Setelah salju turun udara semakin terasa dingin, Ariella berbaring di dalam ruangan dengan penghangat, hatinya terasa jauh lebih baik dan cuaca dingin tidak mempengaruhinya. Ada beberapa hal yang kalau sudah diputuskan memang harus dilaksanakan, jangan lagi ada keraguan dan ketidakpastian. Sedangkan laki-laki yang berdiri di bawah menari itu, Carlson…. Mengingat Carlson Ariella segera meraih Hpnya dan ingin menelpn Carlson. Ketika dia meraih Hpnya dan hendak menelpon Carlson HP nya berdering, sebuah telpon masuk. Sebuah nomor yang tidak asing dan sangat dia benci, dia melihat layar Hpnya cukup lama kemudian dia memutuskan untuk tidak mengangkat telpon itu, dia tidak ada lagi memiliki urusan dengan keluarga Zeesha.





Ariella tidak ingin berhubungan dengan orang dari keluarga Zeesha akan tetapi Elisa tidak berpikir demikian.
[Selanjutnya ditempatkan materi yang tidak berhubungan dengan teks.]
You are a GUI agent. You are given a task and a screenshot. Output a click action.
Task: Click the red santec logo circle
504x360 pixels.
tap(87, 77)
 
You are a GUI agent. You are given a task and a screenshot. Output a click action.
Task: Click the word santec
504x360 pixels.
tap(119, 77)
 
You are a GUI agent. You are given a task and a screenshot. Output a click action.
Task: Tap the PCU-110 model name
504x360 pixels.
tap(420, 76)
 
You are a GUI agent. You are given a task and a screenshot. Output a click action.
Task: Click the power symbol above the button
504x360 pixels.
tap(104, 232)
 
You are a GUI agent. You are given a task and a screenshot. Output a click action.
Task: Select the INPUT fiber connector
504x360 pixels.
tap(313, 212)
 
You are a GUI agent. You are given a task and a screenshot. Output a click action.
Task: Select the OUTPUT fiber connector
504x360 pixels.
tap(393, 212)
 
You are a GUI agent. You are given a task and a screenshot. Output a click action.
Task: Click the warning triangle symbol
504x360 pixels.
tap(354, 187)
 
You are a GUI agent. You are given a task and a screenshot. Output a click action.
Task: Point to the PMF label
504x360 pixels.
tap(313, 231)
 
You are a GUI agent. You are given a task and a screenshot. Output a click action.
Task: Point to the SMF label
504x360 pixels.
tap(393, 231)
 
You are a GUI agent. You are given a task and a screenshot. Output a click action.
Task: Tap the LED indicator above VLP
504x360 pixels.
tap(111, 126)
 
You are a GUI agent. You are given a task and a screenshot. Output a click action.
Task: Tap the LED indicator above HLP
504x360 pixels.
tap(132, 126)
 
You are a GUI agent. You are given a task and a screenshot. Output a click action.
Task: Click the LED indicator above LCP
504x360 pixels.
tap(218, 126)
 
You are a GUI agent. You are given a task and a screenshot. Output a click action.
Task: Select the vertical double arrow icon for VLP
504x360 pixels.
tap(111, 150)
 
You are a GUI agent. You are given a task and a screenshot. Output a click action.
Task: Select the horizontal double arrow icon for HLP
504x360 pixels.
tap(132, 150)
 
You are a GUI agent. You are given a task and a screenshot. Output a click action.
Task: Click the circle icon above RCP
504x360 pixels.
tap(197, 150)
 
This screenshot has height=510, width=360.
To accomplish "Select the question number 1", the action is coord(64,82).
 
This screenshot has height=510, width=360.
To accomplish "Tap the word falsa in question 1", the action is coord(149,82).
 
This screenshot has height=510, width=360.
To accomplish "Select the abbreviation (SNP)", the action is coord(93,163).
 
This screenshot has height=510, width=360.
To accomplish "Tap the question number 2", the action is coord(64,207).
Melihat Ariella menolak telponnya dia mengirimkan pesan padanya.





Aku berada di cafe di lantai 3 di hotel tempat kamu tinggal, aku membawa sedikit barang yang ditinggalkan mama untukmu, keluarlah, kita bertemu sebentar.





Elisa tahu di mana kelemahan Ariella, setelah mengirimkan pesan itu dia duduk diam di dalam cafe dan menunggu Ariella datang, dia yakin Ariella pasti akan datang menemuinya. Seperti yang Elisa duga kurang lebih 10 menit kemudian Ariella muncul. Ariella takut dingin, dia tipe orang yang sangat takut dengan cuaca dingin. Ketika musim dingin dia tidak memperdulikan penampilannya lagi, dia mengenakan baju yang sangat tebal dan membungkus tubuhnya seperti sebuah bakcang akan tetapi itu tetap tidak bisa menutupi pesonanya.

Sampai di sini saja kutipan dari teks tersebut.